Ketorolac

Ketorolac dosing must be carefully managed to minimize the risk of severe side effects. The standard approach involves starting with a parenteral (IV or IM) dose and then transitioning to oral therapy if necessary. The total duration of treatment across all routes must not exceed five days.

Parenteral (IV/IM) Dosing

• Patients < 65 years old: A single 60 mg IM dose or a 30 mg IV dose is common. For multiple-dose therapy, the recommended dose is 30 mg every 6 hours, not to exceed 120 mg per day.
• Patients ≥ 65 years, Renally Impaired, or < 50 kg (110 lbs): A single 30 mg IM dose or a 15 mg IV dose. For multiple-dose therapy, 15 mg every 6 hours, not to exceed 60 mg per day.

Oral Dosing (Continuation Therapy Only)

Oral ketorolac is only indicated as a follow-up to IV or IM ketorolac. It should never be used as the initial therapy.

• Patients < 65 years old: 20 mg as a first oral dose (after parenteral therapy), followed by 10 mg every 4 to 6 hours. The maximum daily oral dose is 40 mg.
• Patients ≥ 65 years, Renally Impaired, or < 50 kg: 10 mg every 4 to 6 hours. The maximum daily oral dose is 40 mg.

Ketorolac is not FDA-approved for use in pediatric patients under the age of 17 for oral or parenteral administration. However, it is occasionally used off-label in pediatric hospitals for short-term post-operative pain management under strict protocols. The ophthalmic solution is approved for children 2 years of age and older for allergic conjunctivitis and 3 years and older for post-cataract inflammation. Because of the high risk of renal toxicity and GI bleeding, pediatric use must be strictly supervised by a specialist.

Renal Impairment

Ketorolac is contraindicated in patients with advanced renal impairment and in patients at risk for renal failure due to volume depletion. For patients with moderately elevated serum creatinine, the dose should be reduced by half, and the total daily dose should not exceed 60 mg. Close monitoring of urine output and renal function tests is mandatory.

Hepatic Impairment

While ketorolac is primarily cleared renally, it is metabolized in the liver. Patients with impaired hepatic function should be monitored closely for signs of worsening liver enzymes. No specific dosage reduction is standardized for mild hepatic impairment, but the lowest effective dose should be used for the shortest possible time.

Elderly Patients

Patients over the age of 65 are at a significantly increased risk of gastrointestinal bleeding and acute kidney injury. Healthcare providers typically use the lower end of the dosing spectrum (15 mg IV/IM or 10 mg oral) and maintain strict adherence to the 5-day maximum duration.

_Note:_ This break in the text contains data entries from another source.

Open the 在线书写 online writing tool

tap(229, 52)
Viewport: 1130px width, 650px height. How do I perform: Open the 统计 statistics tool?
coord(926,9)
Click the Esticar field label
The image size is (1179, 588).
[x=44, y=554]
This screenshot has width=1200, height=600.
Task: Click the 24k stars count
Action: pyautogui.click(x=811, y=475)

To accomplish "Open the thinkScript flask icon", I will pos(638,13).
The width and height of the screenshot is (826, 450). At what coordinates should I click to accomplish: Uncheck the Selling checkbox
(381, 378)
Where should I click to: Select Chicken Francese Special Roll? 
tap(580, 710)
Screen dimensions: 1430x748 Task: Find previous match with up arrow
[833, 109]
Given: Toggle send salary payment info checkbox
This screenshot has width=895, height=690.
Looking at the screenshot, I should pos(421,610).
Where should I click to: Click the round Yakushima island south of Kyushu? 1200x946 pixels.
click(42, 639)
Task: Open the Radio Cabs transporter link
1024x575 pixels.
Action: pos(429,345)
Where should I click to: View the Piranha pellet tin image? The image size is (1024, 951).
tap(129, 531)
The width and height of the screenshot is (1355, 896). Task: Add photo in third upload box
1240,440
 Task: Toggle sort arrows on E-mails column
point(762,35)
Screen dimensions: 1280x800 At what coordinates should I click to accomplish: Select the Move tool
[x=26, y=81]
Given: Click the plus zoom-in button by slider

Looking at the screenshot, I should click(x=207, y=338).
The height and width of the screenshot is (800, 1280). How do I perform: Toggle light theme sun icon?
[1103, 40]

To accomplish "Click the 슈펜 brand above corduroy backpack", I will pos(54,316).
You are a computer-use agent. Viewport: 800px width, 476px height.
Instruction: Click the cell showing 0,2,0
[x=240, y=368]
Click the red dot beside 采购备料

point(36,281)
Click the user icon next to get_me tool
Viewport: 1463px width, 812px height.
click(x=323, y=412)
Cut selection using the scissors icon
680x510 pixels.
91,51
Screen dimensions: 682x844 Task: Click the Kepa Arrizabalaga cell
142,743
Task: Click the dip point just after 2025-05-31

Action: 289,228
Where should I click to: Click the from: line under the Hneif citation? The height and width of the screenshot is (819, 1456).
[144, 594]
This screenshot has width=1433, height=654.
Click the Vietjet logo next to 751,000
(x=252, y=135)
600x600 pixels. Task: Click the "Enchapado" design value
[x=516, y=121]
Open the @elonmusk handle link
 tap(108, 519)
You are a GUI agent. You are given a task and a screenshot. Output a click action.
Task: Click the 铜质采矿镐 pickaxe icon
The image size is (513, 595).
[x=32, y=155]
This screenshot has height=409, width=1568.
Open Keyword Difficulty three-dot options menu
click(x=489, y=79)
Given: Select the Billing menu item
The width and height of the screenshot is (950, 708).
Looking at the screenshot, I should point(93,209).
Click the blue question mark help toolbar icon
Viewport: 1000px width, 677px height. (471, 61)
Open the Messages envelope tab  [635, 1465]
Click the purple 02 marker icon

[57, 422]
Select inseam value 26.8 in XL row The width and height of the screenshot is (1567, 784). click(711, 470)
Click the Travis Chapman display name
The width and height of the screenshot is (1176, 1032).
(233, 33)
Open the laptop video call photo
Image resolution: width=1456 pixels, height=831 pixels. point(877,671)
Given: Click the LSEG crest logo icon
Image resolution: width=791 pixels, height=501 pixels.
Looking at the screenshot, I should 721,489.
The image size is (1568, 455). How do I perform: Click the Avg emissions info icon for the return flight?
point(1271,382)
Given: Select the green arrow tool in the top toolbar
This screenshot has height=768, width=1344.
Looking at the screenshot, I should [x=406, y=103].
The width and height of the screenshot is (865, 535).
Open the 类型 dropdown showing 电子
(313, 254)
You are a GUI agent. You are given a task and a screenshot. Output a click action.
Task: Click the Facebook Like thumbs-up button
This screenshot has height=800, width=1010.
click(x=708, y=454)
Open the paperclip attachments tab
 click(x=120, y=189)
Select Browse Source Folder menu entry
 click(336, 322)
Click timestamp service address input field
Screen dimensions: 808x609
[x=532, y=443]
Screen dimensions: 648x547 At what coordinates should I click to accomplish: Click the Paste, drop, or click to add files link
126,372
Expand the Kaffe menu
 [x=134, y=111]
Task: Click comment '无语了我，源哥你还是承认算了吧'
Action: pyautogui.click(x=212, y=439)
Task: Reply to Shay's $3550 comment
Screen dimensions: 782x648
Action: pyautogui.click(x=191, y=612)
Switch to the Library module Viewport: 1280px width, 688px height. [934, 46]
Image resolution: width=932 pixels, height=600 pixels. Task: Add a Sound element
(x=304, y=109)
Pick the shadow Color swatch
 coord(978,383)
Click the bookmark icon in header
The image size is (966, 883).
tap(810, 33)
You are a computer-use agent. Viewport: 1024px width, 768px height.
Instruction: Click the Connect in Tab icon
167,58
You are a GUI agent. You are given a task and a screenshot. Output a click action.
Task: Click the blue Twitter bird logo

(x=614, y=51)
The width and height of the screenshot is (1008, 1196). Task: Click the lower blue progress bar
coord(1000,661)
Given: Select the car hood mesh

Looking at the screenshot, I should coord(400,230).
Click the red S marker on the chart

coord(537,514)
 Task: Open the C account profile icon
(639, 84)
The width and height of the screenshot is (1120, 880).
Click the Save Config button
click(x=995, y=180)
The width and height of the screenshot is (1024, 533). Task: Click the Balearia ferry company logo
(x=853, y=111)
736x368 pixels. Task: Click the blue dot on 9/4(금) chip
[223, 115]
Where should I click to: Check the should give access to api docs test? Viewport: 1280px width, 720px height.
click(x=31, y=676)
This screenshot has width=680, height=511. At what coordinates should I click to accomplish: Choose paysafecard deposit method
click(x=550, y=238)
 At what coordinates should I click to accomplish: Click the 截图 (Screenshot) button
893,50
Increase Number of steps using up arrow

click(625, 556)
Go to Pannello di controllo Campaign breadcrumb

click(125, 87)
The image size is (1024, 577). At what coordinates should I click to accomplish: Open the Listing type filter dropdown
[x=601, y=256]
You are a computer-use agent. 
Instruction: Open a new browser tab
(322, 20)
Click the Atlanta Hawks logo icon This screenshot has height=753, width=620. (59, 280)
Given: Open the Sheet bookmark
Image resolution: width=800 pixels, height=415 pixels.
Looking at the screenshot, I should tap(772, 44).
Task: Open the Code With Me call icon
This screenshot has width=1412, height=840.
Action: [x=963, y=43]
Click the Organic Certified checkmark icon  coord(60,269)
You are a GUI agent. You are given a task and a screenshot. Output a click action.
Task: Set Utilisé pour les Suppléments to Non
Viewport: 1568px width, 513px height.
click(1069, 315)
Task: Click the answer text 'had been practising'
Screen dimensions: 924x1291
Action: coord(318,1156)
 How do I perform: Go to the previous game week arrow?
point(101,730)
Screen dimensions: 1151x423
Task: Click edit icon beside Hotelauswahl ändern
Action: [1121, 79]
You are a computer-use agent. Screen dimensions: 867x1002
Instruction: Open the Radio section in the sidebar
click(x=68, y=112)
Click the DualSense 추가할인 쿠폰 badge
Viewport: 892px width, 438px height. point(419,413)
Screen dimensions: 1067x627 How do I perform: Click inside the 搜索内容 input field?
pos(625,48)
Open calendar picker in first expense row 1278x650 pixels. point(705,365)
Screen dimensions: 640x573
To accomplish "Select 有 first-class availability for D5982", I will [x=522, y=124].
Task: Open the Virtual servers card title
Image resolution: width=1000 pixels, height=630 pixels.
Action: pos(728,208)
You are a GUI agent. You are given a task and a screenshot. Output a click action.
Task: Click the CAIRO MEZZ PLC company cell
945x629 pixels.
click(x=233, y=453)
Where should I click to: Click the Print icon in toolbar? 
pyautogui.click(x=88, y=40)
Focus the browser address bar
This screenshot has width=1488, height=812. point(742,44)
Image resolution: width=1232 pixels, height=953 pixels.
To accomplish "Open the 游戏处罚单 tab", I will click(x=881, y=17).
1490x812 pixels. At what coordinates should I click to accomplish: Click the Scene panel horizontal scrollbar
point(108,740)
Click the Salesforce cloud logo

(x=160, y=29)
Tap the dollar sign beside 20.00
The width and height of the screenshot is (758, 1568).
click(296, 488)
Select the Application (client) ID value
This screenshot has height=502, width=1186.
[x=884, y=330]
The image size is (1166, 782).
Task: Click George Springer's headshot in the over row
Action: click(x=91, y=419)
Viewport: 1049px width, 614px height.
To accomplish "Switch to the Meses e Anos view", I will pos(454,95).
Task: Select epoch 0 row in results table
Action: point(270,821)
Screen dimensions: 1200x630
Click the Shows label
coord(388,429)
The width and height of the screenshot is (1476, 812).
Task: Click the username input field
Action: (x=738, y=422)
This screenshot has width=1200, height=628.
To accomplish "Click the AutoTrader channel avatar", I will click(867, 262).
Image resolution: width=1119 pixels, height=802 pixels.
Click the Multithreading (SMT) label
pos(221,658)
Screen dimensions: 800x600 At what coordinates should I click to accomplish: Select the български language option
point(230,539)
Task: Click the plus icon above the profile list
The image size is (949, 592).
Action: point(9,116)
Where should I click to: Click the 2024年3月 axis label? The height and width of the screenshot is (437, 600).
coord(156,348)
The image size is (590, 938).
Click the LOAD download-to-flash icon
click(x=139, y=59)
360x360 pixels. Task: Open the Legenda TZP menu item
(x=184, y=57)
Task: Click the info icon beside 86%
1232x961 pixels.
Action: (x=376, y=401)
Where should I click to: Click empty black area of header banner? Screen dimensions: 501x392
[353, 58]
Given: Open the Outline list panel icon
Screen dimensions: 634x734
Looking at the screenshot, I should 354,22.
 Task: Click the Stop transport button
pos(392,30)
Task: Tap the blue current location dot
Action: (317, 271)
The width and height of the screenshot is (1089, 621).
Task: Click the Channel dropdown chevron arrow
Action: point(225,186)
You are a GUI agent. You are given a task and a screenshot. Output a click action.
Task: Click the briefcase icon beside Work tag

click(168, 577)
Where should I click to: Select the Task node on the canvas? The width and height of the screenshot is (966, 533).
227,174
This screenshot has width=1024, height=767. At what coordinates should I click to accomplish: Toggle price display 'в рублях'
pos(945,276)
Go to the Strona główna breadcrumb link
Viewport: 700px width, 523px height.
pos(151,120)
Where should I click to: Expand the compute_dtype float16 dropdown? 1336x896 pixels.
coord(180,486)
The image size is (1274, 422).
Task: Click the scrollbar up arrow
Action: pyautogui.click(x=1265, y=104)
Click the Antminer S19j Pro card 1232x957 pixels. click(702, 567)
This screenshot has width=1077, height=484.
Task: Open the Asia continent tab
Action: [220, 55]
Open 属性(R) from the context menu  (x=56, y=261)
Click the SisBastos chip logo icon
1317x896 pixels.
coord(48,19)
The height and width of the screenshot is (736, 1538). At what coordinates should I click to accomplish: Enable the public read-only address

• Oral Tablets: Should be swallowed whole with a full glass of water. Taking it with food or milk may help prevent stomach upset, though it may slightly delay the onset of pain relief. Do not crush or chew the tablets.
• Nasal Spray: If using the nasal spray, the bottle must be primed before the first use. One spray is typically administered in each nostril for a total dose of 31.5 mg, or one spray in a single nostril for a 15.75 mg dose, as directed by your doctor.
• Storage: Store all forms at room temperature (68°F to 77°F or 20°C to 25°C), away from moisture, heat, and direct light. Keep the nasal spray bottle in its child-resistant container when not in use.

Since ketorolac is usually given on a strict schedule in a hospital or for a very short duration at home, missing a dose should be addressed immediately. If you miss a dose, take it as soon as you remember. However, if it is almost time for your next scheduled dose, skip the missed dose and return to your regular schedule. Never double the dose to catch up, as this significantly increases the risk of GI bleeding and kidney damage.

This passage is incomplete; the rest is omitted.